2. Jump out of your car and dash into the mall, revealing yourself to be (a) male; (b) not pregnant; (c) traveling alone; and (d) in perfect health, with no reason to be unable to walk from the large parking garage nearby.

It was the weekend, so Chris was with me, so I did not get really peeved. Had the situation arisen during the week, however.....

Newt
 
 
zathrus
23 October 2009 @ 10:44 am
This morning at about 6 (i.e., half an hour after I finally got back to bed, an hour before the alarm, two-three hours before I expected J to wake up), I heard him calling for me. "MAAAAAA!" I lifted my head off my pillow, but the call did not repeat; exhausted, I put my head back down, hoping that he'd gone back to sleep on his own.

In that moment, there was a knock on the bedroom door.

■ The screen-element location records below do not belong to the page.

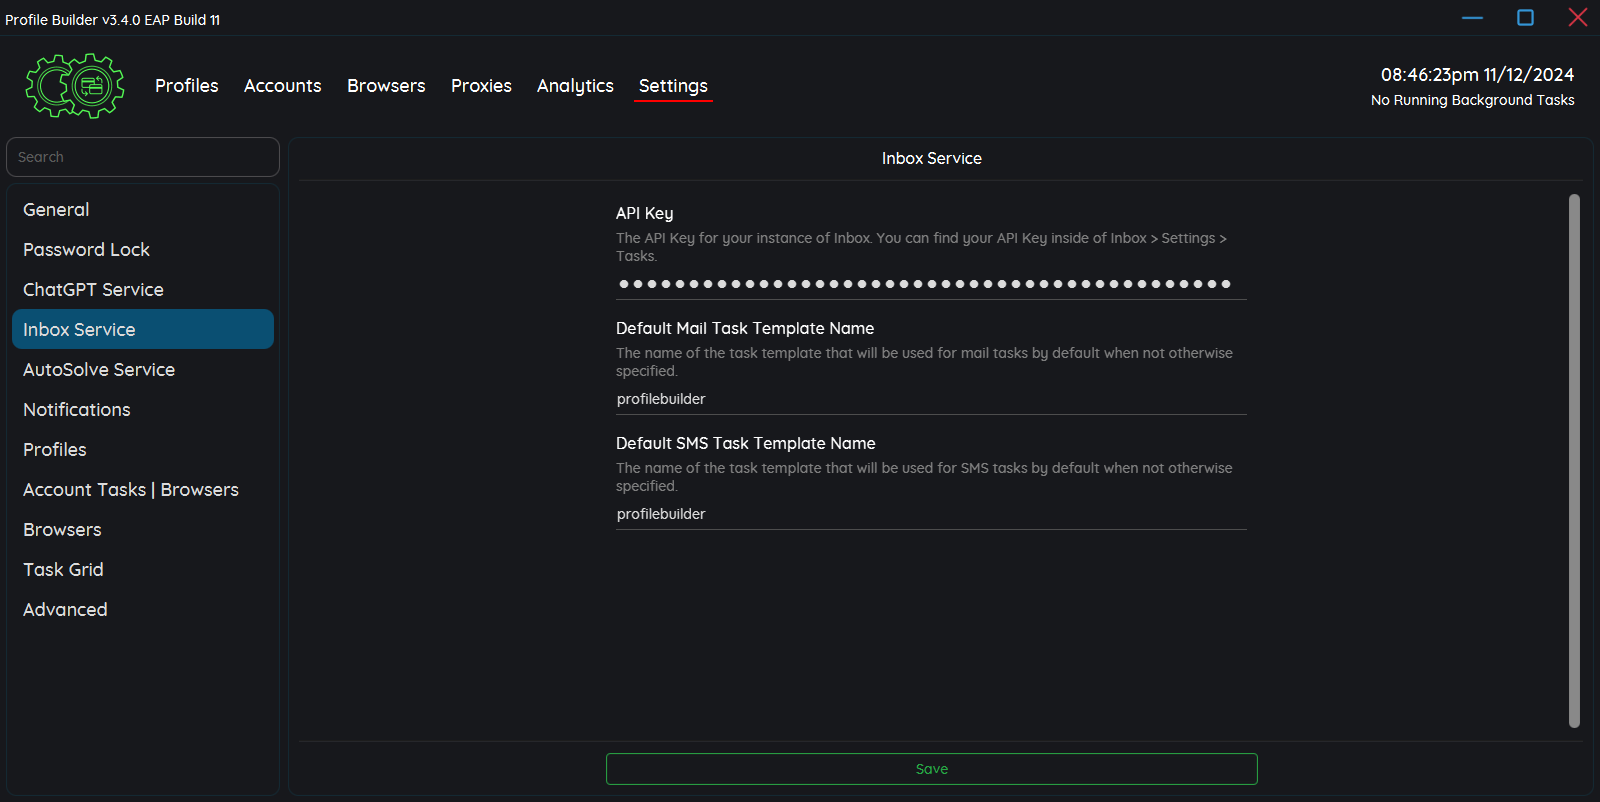This screenshot has height=802, width=1600.
Task: Open Notifications settings section
Action: point(77,410)
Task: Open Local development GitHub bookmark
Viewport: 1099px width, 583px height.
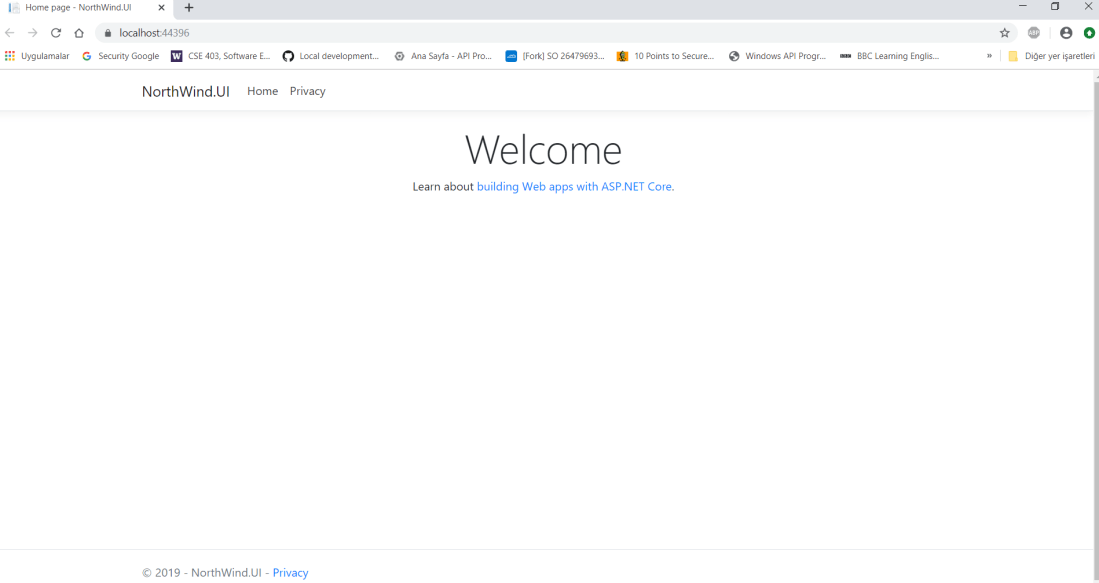Action: pyautogui.click(x=331, y=56)
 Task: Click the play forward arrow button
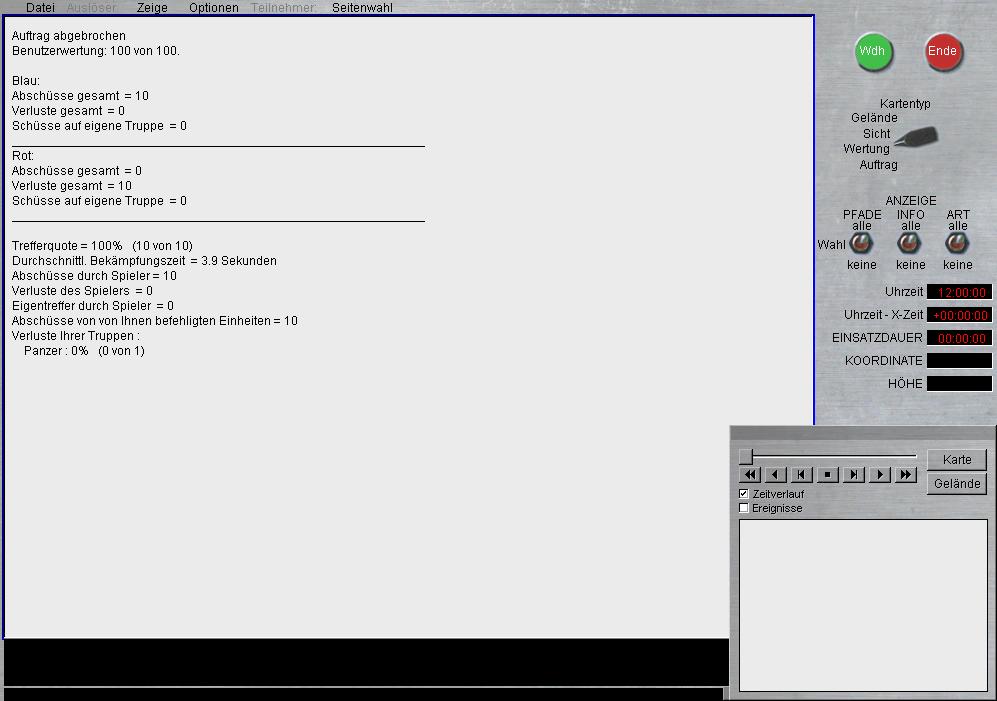click(880, 475)
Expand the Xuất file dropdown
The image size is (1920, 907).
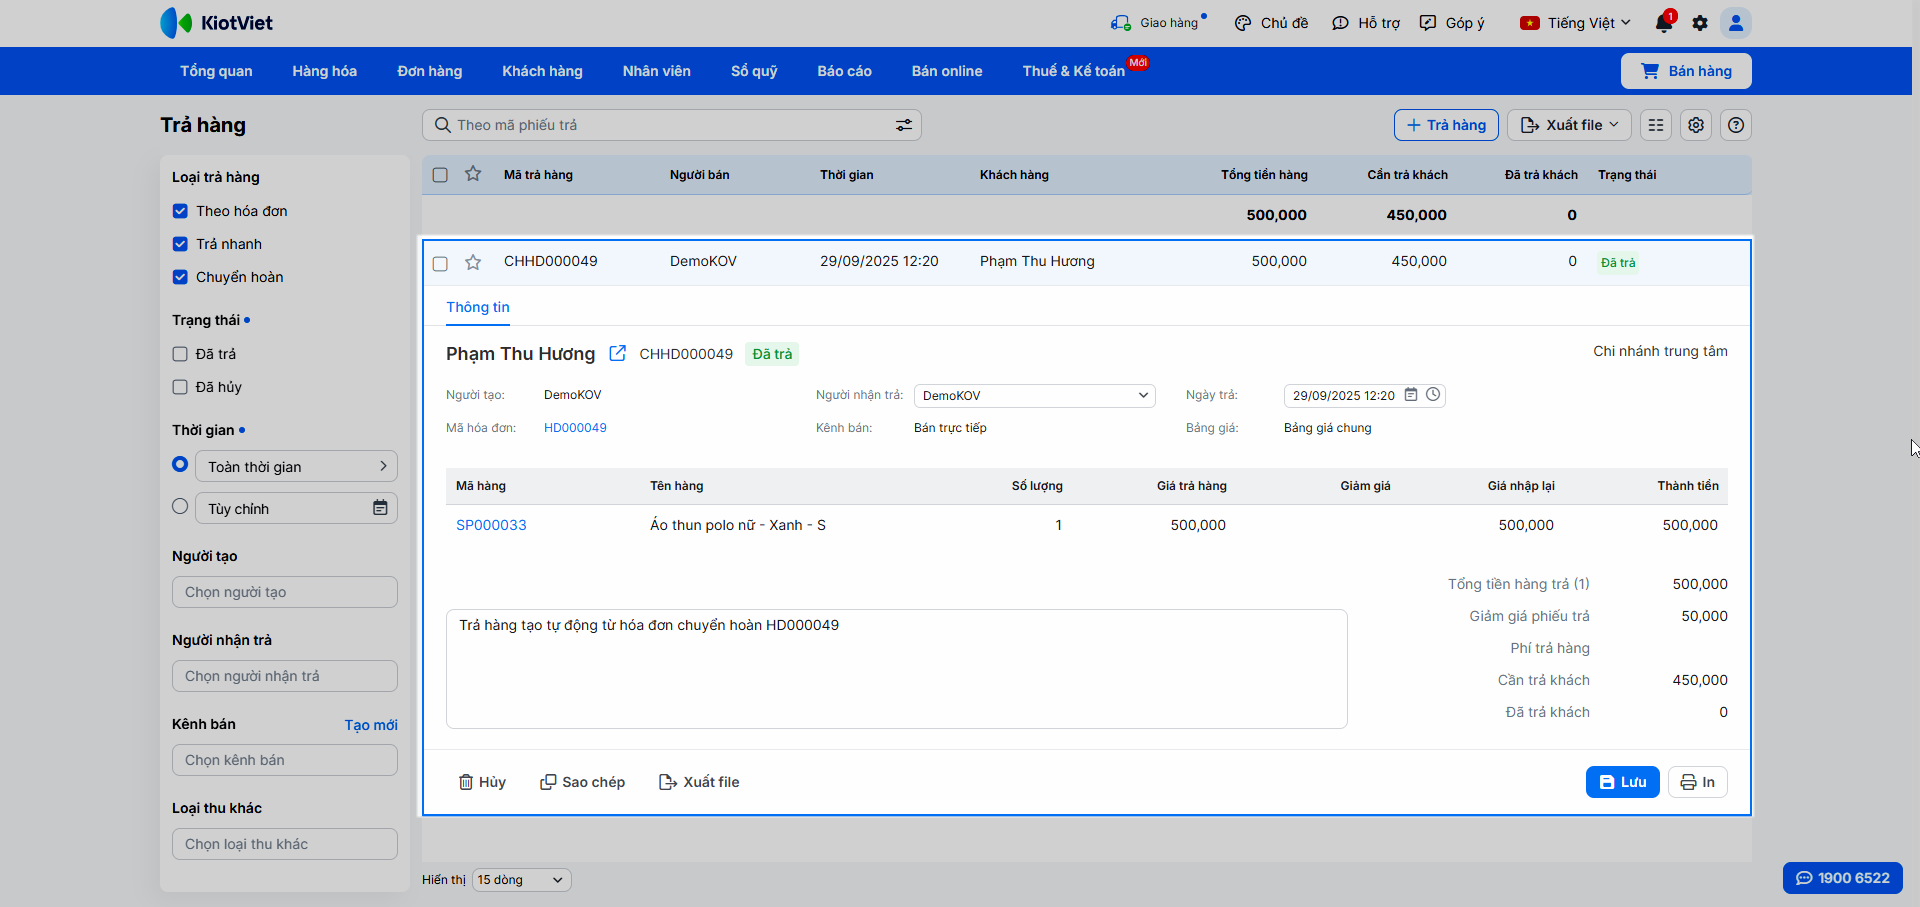pyautogui.click(x=1569, y=125)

I opened it, to find a small figure in footy pajamas, who emitted an excited chortle: "Eh-heh!" I debated, very briefly, the merits of insisting that he go back to his own bed, but laid him down in our bed between us, where he snuggled down and promptly went back to sleep.

In other news, we are not going to get to check out a homeschool co-op today after all; this makes me sad, but getting the H1N1 they've been passing around lately would make me even sadder. Also, it has just become obvious to me that the precipitation falling outside right now is snow; nothing is sticking yet, but I think staying inside is sounding like a better idea today.